§ Problem description:
Which lines run from the line with "Click the About you person icon" to the end of the entries? Write out exactly those, leaving out the pictures.

Data items:
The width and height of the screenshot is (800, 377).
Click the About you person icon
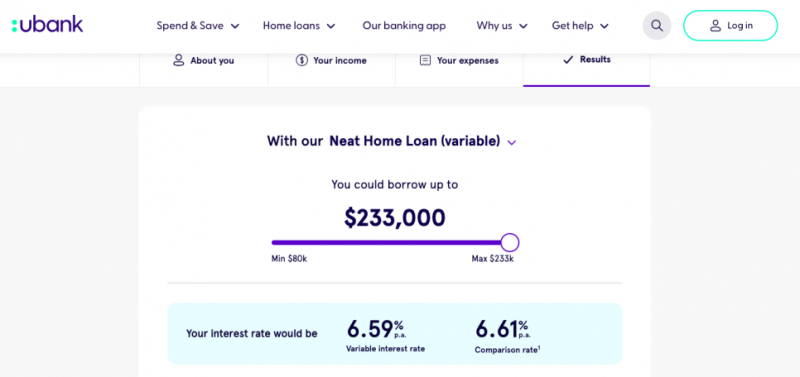178,60
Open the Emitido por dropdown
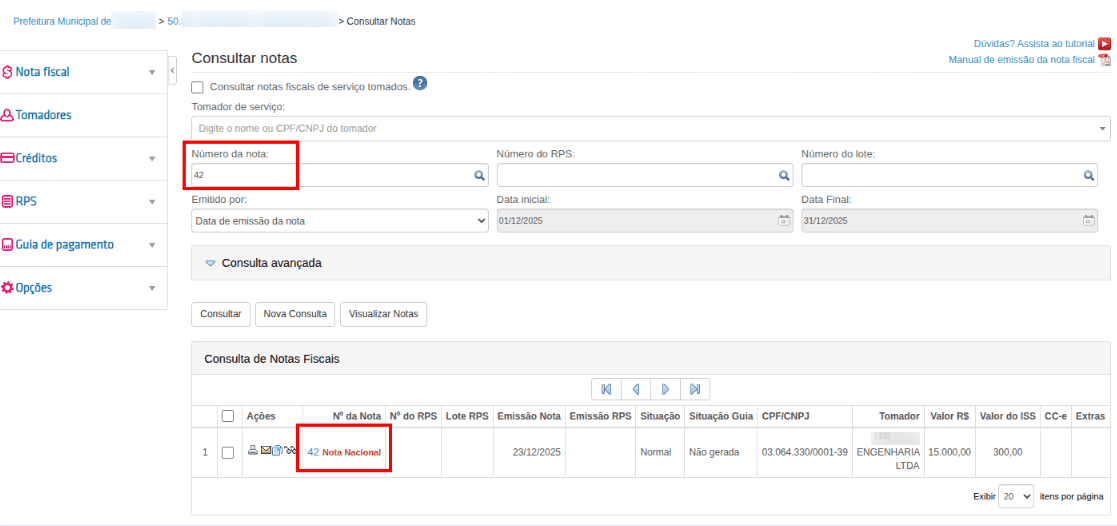This screenshot has height=526, width=1117. click(x=340, y=221)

§ Exercise solution:
Click the About you person icon
178,60
Open the Emitido por dropdown
This screenshot has height=526, width=1117. click(x=340, y=221)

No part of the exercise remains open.